[Collected data]
== Segment start ==

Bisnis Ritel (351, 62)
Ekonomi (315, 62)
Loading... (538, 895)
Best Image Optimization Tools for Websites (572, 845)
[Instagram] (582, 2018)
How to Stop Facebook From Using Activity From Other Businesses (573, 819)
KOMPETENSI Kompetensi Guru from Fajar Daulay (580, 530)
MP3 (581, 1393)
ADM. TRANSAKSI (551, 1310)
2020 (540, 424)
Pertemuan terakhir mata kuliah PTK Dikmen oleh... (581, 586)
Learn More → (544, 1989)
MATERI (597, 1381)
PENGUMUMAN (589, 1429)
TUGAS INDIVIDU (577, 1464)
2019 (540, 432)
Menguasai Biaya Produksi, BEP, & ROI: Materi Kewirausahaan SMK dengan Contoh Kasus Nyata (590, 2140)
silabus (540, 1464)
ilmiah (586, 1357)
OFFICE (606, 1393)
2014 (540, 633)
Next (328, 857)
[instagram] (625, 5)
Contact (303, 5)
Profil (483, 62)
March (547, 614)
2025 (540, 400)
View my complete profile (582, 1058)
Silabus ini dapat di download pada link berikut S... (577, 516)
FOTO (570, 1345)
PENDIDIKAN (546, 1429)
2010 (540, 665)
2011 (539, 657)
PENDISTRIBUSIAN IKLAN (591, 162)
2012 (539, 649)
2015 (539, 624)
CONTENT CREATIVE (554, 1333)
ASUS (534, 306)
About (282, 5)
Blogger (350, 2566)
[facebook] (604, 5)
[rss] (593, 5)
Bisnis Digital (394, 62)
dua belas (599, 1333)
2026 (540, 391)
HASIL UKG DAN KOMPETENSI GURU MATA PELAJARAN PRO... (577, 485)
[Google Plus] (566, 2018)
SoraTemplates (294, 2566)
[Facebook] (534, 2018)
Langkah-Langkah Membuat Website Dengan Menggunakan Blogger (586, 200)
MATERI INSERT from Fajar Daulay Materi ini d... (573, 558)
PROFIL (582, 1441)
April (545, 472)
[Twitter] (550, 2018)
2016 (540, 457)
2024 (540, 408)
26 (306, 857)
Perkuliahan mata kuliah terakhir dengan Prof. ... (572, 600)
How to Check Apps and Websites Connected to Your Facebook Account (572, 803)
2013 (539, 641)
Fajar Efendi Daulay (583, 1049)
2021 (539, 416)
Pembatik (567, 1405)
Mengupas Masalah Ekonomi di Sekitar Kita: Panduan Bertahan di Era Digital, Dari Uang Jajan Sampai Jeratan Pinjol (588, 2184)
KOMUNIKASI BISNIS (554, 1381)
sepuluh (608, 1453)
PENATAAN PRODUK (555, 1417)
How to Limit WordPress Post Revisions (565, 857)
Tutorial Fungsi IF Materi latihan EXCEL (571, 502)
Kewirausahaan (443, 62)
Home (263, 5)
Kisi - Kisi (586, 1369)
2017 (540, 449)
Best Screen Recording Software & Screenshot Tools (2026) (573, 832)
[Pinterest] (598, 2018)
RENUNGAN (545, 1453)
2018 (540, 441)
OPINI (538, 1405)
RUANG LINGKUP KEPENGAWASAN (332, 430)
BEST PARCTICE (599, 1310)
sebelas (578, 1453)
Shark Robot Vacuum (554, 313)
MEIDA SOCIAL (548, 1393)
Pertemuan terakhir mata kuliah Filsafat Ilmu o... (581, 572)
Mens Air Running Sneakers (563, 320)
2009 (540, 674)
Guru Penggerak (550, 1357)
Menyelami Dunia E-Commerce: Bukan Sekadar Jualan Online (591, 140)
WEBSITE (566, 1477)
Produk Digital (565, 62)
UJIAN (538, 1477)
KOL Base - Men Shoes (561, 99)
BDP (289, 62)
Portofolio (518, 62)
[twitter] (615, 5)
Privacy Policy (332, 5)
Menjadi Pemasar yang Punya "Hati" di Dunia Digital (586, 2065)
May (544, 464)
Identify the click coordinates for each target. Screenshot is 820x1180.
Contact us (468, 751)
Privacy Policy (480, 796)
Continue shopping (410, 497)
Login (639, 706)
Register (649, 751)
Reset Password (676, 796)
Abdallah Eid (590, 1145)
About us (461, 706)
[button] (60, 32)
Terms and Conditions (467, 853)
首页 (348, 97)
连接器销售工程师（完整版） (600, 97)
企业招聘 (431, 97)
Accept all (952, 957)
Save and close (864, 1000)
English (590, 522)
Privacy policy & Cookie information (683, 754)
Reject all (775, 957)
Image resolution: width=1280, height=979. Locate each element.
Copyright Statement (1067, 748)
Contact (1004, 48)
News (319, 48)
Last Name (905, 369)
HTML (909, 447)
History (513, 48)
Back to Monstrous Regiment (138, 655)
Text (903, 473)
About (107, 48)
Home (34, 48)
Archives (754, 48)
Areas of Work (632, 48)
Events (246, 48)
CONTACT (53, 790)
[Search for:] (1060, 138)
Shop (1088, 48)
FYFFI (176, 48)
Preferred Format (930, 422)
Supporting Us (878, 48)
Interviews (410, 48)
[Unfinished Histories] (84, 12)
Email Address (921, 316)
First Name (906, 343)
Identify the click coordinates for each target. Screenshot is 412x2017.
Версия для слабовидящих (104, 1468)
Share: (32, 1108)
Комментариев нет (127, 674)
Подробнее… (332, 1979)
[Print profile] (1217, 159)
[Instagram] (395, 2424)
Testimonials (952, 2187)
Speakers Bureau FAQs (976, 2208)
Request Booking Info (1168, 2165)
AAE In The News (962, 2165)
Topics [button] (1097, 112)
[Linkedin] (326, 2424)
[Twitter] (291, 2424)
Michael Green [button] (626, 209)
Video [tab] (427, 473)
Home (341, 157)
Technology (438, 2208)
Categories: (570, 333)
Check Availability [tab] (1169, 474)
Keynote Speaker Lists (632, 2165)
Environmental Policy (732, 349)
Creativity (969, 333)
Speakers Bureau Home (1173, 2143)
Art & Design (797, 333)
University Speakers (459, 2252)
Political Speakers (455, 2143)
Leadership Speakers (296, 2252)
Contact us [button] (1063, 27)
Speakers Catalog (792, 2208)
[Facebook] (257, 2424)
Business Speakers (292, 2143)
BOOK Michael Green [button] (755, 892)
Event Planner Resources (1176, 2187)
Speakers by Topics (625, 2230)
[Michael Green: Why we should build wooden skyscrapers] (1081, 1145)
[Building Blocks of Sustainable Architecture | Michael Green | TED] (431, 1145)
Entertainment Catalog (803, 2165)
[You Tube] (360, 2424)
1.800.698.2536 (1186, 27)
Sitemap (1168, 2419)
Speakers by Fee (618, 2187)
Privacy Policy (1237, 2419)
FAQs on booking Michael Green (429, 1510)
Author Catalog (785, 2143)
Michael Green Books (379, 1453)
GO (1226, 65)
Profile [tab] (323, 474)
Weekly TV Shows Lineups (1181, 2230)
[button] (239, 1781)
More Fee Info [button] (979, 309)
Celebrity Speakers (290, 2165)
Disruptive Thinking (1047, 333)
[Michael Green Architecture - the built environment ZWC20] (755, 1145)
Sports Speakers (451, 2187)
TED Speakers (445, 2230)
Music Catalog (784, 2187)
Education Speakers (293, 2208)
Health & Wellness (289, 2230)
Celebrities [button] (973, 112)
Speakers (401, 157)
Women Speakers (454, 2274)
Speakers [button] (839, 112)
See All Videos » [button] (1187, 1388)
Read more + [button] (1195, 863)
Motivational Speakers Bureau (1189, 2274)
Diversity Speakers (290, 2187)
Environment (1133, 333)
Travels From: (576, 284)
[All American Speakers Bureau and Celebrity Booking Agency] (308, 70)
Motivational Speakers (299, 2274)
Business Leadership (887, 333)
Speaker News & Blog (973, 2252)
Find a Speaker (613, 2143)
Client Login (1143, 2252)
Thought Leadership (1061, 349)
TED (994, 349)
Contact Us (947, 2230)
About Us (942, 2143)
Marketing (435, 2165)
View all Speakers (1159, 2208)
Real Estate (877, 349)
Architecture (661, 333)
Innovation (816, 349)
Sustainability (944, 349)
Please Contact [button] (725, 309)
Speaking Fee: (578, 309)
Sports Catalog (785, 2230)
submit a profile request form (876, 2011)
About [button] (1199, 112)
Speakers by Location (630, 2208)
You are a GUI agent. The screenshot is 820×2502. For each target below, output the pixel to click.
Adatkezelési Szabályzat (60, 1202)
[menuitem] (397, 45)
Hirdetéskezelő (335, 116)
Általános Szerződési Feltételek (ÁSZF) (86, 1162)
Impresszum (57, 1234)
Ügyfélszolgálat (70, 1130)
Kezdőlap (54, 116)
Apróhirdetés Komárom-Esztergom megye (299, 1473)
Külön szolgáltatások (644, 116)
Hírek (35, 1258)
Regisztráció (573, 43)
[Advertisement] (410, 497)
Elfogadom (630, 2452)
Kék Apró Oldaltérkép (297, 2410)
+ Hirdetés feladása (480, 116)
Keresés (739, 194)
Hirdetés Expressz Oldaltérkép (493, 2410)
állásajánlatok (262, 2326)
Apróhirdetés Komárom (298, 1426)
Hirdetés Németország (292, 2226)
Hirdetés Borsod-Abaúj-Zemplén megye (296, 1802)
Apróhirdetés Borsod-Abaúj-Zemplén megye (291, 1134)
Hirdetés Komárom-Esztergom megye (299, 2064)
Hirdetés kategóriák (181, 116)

== Segment end ==

What you should do:
I'd like an exact copy of the lines above, from the very first one through the line that contains "2020 (540, 424)", with nothing else added.

Expected answer:
Bisnis Ritel (351, 62)
Ekonomi (315, 62)
Loading... (538, 895)
Best Image Optimization Tools for Websites (572, 845)
[Instagram] (582, 2018)
How to Stop Facebook From Using Activity From Other Businesses (573, 819)
KOMPETENSI Kompetensi Guru from Fajar Daulay (580, 530)
MP3 (581, 1393)
ADM. TRANSAKSI (551, 1310)
2020 (540, 424)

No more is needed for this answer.